Le « Techlash » n’épargne plus aucune entreprise technologique aux Etats-Unis. Forgée par The Economist, la formule désigne le « retour de bâton » qui vise les géants du numérique dont les déboires sont désormais quotidiens. Scandales à répétition, revendications de la part des salariés, mouvements citoyens et de consommateurs, fronde des Etats : le monde de la « tech » est attaqué sur tous les fronts mais poursuit son irrésistible ascension financière. Pris un à un, les retentissements du techlash font le buzz, mais ce qui couve est plus profond et appelle à une meilleure prise en compte des aspirations de la société dans les modes de conception des technologies.

Un article repris sur Usbek & Rica.

Généralités sur les scandales technologiques

Il y a quelques années encore, l’évasion fiscale était la seule petite tâche au tableau idyllique de la Silicon Valley : un modèle de développement exemplaire capable d’envoyer des étoiles dans les yeux des business men du monde entier. Puis il y eut les affaires : fuites de données personnelles, fake news, petits et gros scandales managériaux, abus de position dominante. A l’intérieur comme à l’extérieur, on déchante : Google, Amazon, Facebook et Apple ne sont pas juste des entreprises du numérique mais de vastes projets politiques. Depuis cinq, six, voire sept ans, les GAFAS sont sous le feu de nombreuses critiques, et ce n’est pas juste une question d’argent.

Un tour d’horizon complet serait plutôt fastidieux, optons pour le survol. Si l’on devait commencer quelque part, ce serait probablement en 2013, quand des habitants de la baie de San Francisco décident de caillasser les navettes des salariés d’Apple et de Google, accusés de contribuer à la gentrification du lieu et d’utiliser les arrêts de bus sans contrepartie financière. Les loyers explosent, les inégalités aussi. Sur les panneaux des activistes on peut lire « Get the fuck out of Oakland ». Il faudra encore quelques années supplémentaires et le travail de la photographe Mary Beth Meehan pour que l’on mette des visages sur ces gens qui, pas si loin du CES de Las Vegas, vivent dans des caravanes.
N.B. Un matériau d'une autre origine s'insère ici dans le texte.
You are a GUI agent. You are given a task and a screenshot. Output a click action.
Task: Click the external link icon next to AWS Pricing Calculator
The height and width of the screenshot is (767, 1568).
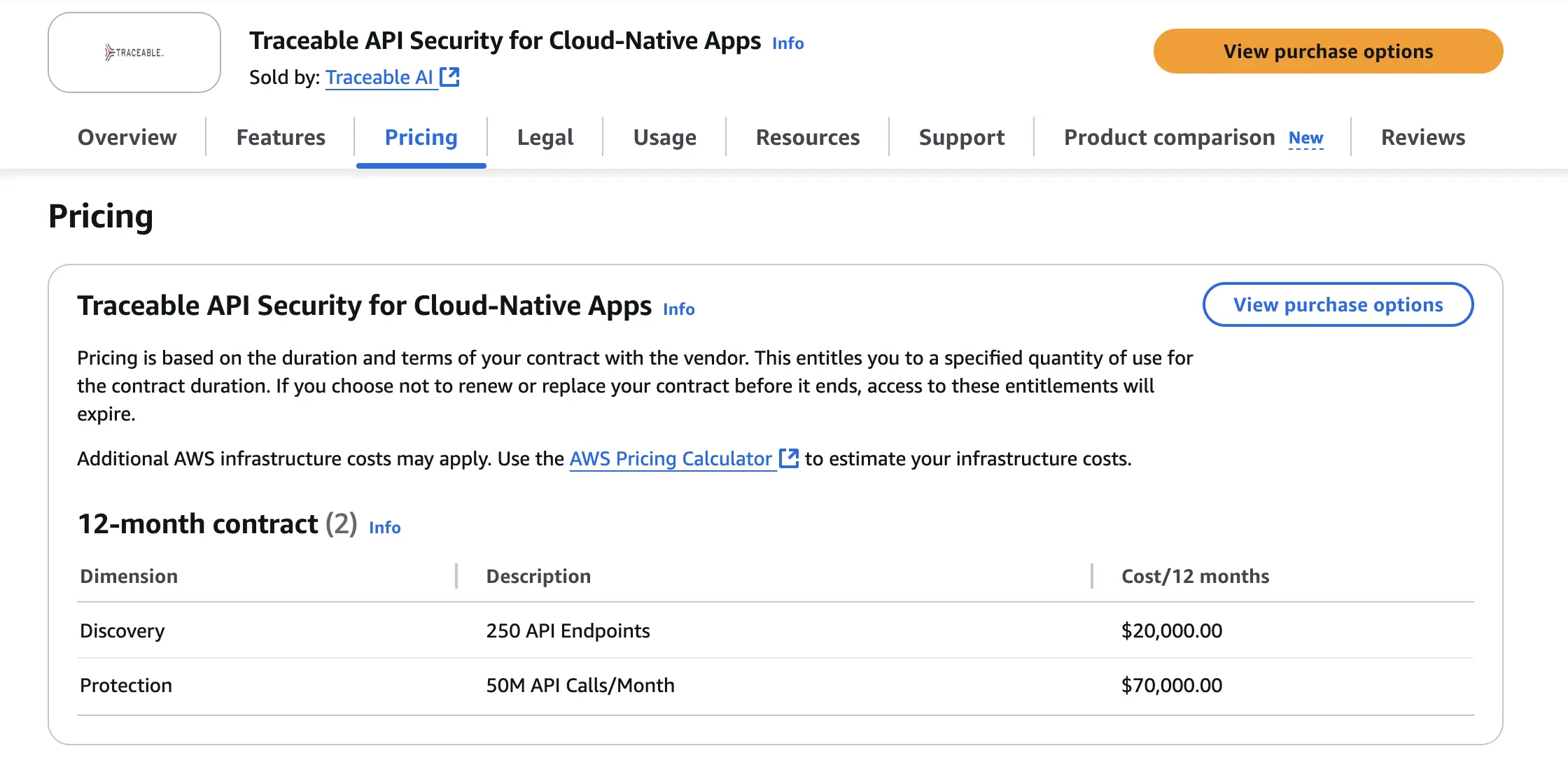click(x=789, y=458)
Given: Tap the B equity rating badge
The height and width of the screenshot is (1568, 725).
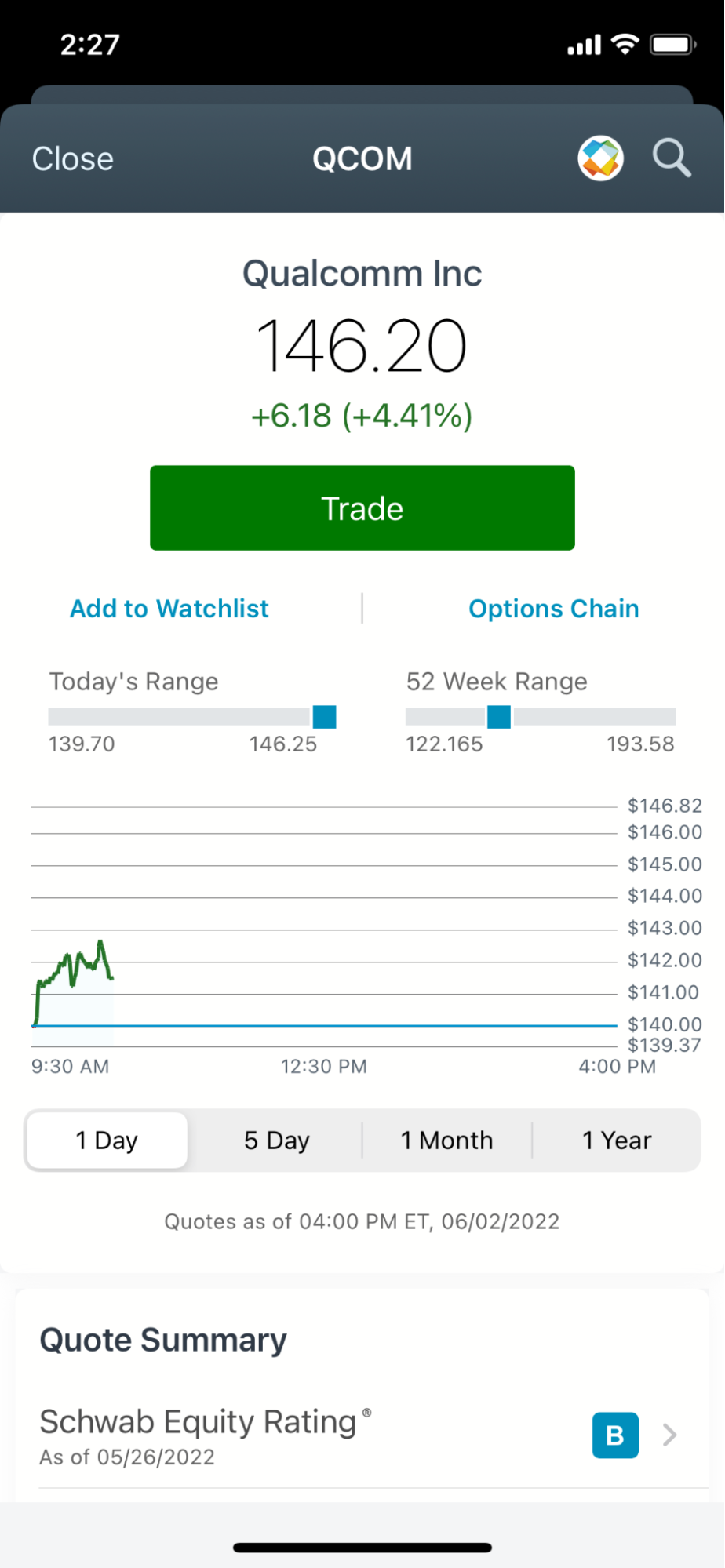Looking at the screenshot, I should coord(614,1435).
Puis viennent les scandales auxquels nous sommes désormais habitués, pêle-mêle : l’affaire Snowden, le feuilleton de la NSA, puis les déconvenues de Facebook qui se fait prendre tous les quatre matins la main dans le pot de confiture (Cambridge Analytica, les fuites de données incessantes et plus récemment, les conditions de travail des modérateurs). On connaît la suite, Mark Zuckerberg est « invité » à venir s’expliquer devant le Congrès américain, puis devant d’autres parlements ailleurs dans le monde. Il s’excuse, encore et encore, quatorze ans d’excuses qu’on ne compte plus non plus (enfin, en fait si). Il y a deux ans, le Golden boy s’imaginait bien à la maison blanche, et il n’était pas le seul. En 2019, on célèbre sur Twitter la « journée sans Facebook », un autre délire. Mark Zuckerberg a récemment annoncé un recentrage de Facebook autour des conversations privées – affaire à suivre donc. Il va sans dire que le géant de Palo Alto n’est pas la seule passoire à données personnelles (c’est aussi le cas de Linkedin, Snapchat, Tik Tok – attention, c’est Chinois). Si avec tout cela, un de vos mots de passe n’est pas dans la nature, c’est que vous habitez dans une grotte.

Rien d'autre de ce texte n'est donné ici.